Objective: Our objective was to identify and explain heterogeneity in studies that aimed to establish the prevalence of primary aldosteronism in hypertensive patients.
Data sources: PubMed, EMBASE, Web of Science, Cochrane Library, and reference lists from January 1, 1990, to January 31, 2015, were used as data sources.
Study selection: Description of an adult hypertensive patient population with confirmed diagnosis of primary aldosteronism was included in this study.
Data extraction: Dual extraction and quality assessment were the forms of data extraction.
Data synthesis: Thirty-nine studies provided data on 42 510 patients (nine studies, 5896 patients from primary care). Prevalence estimates varied from 3.2% to 12.7% in primary care and from 1% to 29.8% in referral centers. Heterogeneity was too high to establish point estimates (I(2) = 57.6% in primary care; 97.1% in referral centers). Meta-regression analysis showed higher prevalences in studies 1) published after 2000, 2) from Australia, 3) aimed at assessing prevalence of secondary hypertension, 4) that were retrospective, 5) that selected consecutive patients, and 6) not using a screening test. All studies had minor or major flaws.

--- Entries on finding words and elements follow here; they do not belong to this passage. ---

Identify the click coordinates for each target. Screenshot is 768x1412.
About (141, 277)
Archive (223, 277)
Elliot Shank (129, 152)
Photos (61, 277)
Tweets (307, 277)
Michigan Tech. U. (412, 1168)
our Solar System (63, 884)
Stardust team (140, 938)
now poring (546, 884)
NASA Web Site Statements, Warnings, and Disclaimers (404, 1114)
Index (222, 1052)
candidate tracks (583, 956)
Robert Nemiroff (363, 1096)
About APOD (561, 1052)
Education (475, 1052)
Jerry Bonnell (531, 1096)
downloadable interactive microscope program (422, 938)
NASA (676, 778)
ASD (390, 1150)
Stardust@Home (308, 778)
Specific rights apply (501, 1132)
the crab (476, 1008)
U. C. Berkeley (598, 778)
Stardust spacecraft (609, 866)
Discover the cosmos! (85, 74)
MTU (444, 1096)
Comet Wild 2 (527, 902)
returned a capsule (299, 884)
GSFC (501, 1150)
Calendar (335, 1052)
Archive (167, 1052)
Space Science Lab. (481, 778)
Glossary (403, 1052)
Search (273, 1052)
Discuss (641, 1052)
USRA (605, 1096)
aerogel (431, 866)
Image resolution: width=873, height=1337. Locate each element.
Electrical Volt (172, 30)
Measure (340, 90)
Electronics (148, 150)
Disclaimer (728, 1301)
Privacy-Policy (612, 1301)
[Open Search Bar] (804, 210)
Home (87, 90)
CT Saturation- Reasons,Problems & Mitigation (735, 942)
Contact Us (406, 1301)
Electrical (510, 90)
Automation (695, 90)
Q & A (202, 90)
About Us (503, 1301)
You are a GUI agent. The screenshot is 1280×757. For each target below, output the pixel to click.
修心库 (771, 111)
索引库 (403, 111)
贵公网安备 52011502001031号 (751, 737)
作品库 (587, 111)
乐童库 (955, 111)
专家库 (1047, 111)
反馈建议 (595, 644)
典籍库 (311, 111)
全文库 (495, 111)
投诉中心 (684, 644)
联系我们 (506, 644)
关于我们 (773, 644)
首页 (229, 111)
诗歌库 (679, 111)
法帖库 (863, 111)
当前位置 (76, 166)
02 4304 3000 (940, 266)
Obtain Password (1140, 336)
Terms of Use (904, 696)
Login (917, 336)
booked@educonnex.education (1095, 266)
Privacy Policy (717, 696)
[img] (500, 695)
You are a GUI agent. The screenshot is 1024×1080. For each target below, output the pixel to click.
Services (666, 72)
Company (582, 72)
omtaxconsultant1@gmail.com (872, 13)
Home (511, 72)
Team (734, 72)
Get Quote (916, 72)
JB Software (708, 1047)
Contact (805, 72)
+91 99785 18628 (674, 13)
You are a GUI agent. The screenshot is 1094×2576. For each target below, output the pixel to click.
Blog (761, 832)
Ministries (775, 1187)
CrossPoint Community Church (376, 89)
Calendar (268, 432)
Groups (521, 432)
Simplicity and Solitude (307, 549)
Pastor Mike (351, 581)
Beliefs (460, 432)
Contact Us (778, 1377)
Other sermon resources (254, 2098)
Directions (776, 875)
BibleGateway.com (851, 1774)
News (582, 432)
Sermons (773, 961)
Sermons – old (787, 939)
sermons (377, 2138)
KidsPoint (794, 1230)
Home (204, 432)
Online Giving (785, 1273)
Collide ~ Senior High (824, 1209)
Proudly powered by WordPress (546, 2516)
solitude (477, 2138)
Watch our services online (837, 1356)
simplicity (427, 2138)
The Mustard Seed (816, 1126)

Conclusions: This study demonstrates that it is pointless to claim low or high prevalence of primary aldosteronism based on published reports. Because of the significant impact of a diagnosis of primary aldosteronism on health care resources and the necessary facilities, our findings urge for a prevalence study whose design takes into account the factors identified in the meta-regression analysis.